A-Z Daily Throwback Review: Russian Dolls (2005)


Les Poupees Russes (Russian Dolls) is the sequel to L’Auberge Espagnole, which showed Xavier (Romain Duris) in his mid twenties. Five years later Russian Dolls has Xavier in his thirties and failing in his career as a writer as well as his love life. He lies to his grandfather about his love life, telling him that he has a fiancé (bringing his lesbian roommate to meet him), but is surprisingly honest about his writing career. He is somewhat ignorant to the fact that his writing is going nowhere, but is well aware that the same is true about his romances.


This does not mean that he doesn’t have romances. There are plenty of women in Xavier’s life, but he juggles relationships like he juggles bad writing jobs while procrastinating writing a novel of substance. He stays close to his ex girlfriend, Martine, but keeps himself at a distance from her romantically. When he takes a job writing a bad television soap with an old friend in London, he finds himself beginning to fall for her, but he is just as quickly called back to France to ghostwrite a young model’s memoirs. Soon Xavier is bouncing back and forth between the two jobs and the women attached to them. This truly is an international romance film.


Russian Dolls follows the stream of consciousness of a man writing the first draft of a book, as is the source of the narration in the film. This makes for loose and casual storytelling which jumps back and forth in time as our narrator remembers things which must be learned before he can continue on the original train of thought. It’s chaotic and wildly more entertaining than the obvious and predictable journey the narrative would have felt like had it been structured more traditionally. There is a fantastical sense to the story as well. In a particularly fascinating sequence Martine, played by Audrey Tautou (Amelie), tells her son about her past love life through the metaphor of a fairy tale. As she sits on his bed dressed as a princess and unravels the story, a magical forest appears in his room and a castle sits behind them.
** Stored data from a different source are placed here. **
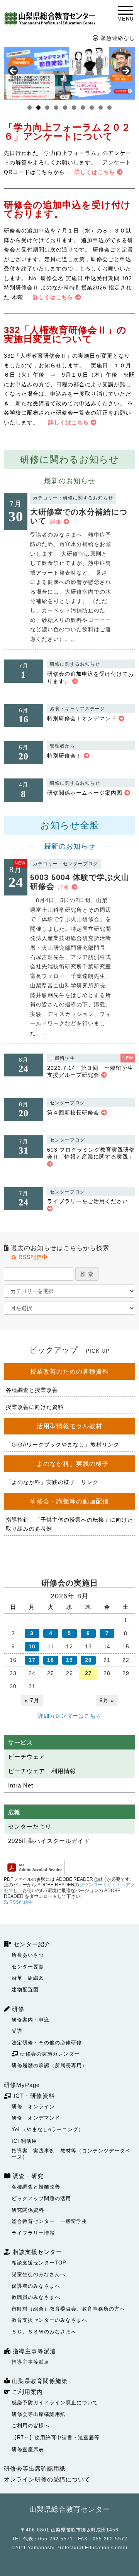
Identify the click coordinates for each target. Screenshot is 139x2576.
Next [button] (125, 71)
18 (50, 1660)
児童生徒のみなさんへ (39, 2274)
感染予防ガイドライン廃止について (55, 2403)
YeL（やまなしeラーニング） (48, 2129)
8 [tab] (92, 107)
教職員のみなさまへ (36, 2297)
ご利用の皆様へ (30, 2425)
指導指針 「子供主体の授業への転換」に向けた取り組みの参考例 (69, 1524)
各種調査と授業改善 (32, 1390)
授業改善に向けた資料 (35, 1407)
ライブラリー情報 (33, 2233)
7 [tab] (83, 107)
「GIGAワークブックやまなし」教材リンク (62, 1444)
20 (88, 1660)
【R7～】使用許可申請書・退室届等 (56, 2437)
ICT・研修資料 (33, 2095)
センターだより (29, 1826)
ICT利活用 (24, 2141)
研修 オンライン (33, 2106)
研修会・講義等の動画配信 (69, 1501)
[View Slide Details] (69, 73)
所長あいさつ (28, 1955)
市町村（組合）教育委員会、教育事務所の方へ (68, 2309)
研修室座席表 (28, 2449)
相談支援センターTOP (39, 2263)
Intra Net (20, 1785)
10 (32, 1646)
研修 (17, 2009)
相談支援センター (36, 2252)
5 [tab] (65, 107)
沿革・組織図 (28, 1978)
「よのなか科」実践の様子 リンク (52, 1482)
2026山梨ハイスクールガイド (49, 1840)
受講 (17, 2031)
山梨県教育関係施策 (39, 2381)
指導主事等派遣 (33, 2351)
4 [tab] (56, 107)
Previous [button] (13, 71)
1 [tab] (29, 107)
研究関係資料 (28, 2210)
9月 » (107, 1700)
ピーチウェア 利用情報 (42, 1771)
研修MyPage (22, 2085)
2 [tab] (38, 107)
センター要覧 (28, 1967)
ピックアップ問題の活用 (41, 2198)
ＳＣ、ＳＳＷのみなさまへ (44, 2332)
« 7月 (32, 1700)
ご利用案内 (26, 2391)
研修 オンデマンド (36, 2118)
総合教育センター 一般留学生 (49, 2221)
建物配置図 (25, 1989)
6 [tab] (74, 107)
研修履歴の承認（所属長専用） (49, 2065)
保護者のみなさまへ (36, 2286)
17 (32, 1660)
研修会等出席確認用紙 (39, 2414)
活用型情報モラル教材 (69, 1426)
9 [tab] (100, 107)
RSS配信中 (32, 1257)
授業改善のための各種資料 (69, 1371)
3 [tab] (47, 107)
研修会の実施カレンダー (49, 2054)
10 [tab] (110, 107)
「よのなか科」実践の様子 (69, 1463)
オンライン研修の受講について (47, 2479)
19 (69, 1660)
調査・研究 (27, 2176)
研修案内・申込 (30, 2020)
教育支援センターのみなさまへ (49, 2320)
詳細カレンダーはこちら (70, 1716)
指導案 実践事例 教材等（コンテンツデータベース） (71, 2154)
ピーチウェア (26, 1756)
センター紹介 (31, 1944)
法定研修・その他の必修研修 (47, 2043)
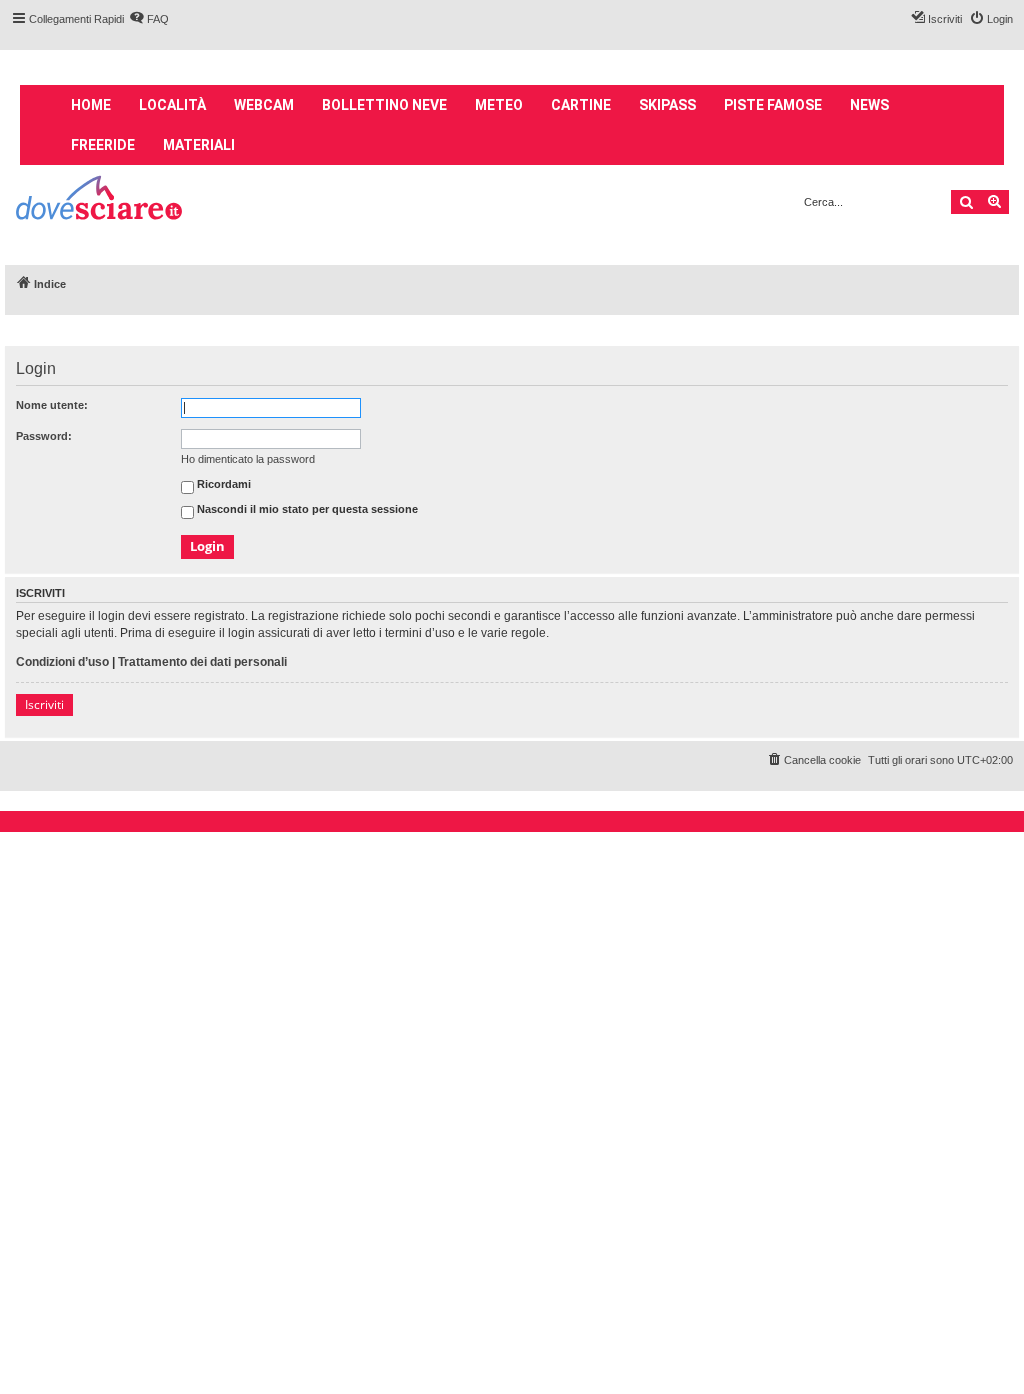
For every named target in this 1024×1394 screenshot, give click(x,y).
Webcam (264, 105)
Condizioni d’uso (62, 662)
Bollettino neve (384, 105)
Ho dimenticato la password (248, 459)
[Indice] (100, 200)
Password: (44, 436)
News (869, 105)
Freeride (103, 145)
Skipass (667, 105)
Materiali (199, 145)
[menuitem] (149, 19)
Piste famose (773, 105)
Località (172, 105)
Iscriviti (44, 704)
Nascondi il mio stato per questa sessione (306, 510)
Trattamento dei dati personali (202, 662)
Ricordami (222, 485)
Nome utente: (52, 405)
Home (91, 105)
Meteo (499, 105)
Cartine (581, 105)
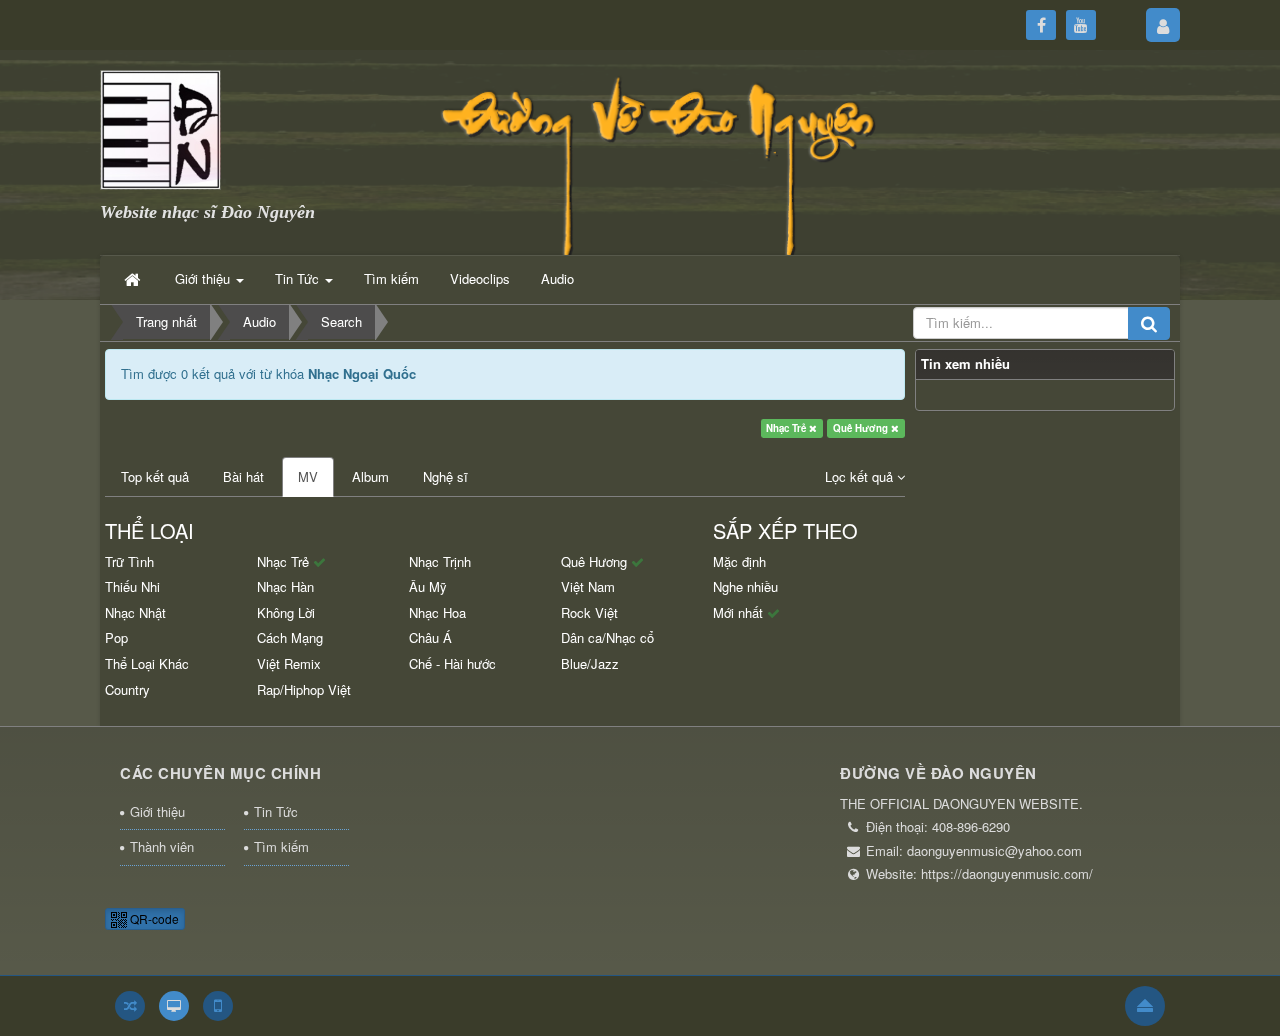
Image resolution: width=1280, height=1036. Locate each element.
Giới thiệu (157, 811)
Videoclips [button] (480, 278)
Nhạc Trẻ (787, 428)
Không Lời (286, 612)
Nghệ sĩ (445, 476)
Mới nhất (740, 612)
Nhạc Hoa (437, 612)
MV (308, 476)
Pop (116, 637)
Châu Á (430, 637)
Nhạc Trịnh (440, 561)
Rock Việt (589, 612)
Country (127, 689)
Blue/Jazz (590, 663)
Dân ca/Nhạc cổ (607, 637)
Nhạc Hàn (285, 586)
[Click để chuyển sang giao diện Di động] (218, 1006)
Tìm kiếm (281, 846)
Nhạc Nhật (135, 612)
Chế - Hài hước (452, 663)
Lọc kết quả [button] (861, 476)
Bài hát (243, 476)
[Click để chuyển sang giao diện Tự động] (130, 1006)
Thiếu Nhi (132, 586)
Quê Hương (862, 428)
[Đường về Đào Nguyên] (160, 127)
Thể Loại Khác (147, 663)
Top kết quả (155, 476)
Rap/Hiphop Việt (304, 689)
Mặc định (739, 561)
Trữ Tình (129, 561)
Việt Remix (289, 663)
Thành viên (162, 846)
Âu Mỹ (428, 586)
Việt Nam (588, 586)
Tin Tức (276, 811)
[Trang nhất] (134, 279)
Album (370, 476)
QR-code (153, 918)
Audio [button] (557, 278)
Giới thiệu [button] (204, 278)
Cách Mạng (290, 637)
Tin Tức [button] (299, 278)
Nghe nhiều (745, 586)
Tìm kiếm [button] (391, 278)
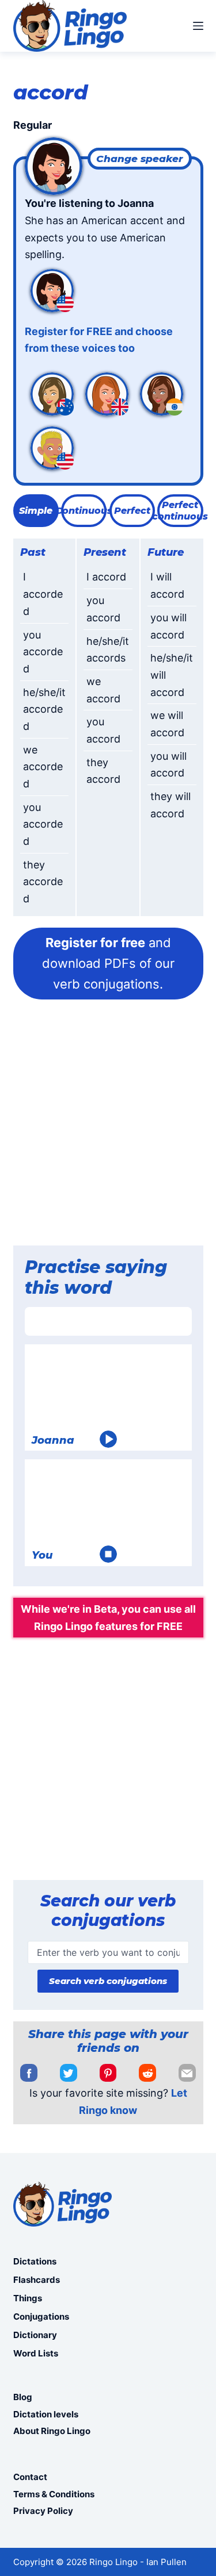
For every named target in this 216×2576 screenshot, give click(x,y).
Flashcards (36, 2279)
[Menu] (198, 26)
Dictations (34, 2261)
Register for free (95, 942)
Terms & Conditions (53, 2494)
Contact (30, 2476)
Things (27, 2298)
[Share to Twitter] (68, 2073)
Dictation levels (45, 2414)
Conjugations (41, 2316)
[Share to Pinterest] (108, 2073)
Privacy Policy (43, 2510)
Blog (22, 2397)
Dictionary (35, 2334)
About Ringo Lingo (51, 2430)
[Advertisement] (108, 1126)
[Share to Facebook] (28, 2073)
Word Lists (35, 2353)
Because Xavier is a writer as much as he is fascinated by the idea of finding true love, it would seem that he could easily write a love story, but each time he is given the chance he is unable to complete it believably. As he writes the story that we essentially watch in the film, he indirectly tells a number of love stories by describing the lives of those around him. Everyone seems able to find love in one way or another and the simplicity and converse complexities of these stories add layers to Xavier’s perception of love. The film even abandons Xavier for a sequence to tell the story of his friend’s encounter with a Russian ballet dancer. It is difficult not to lose faith and interest in Xavier as he intentionally hurts women who care about him, but these sort of films have a way of working things out by the end.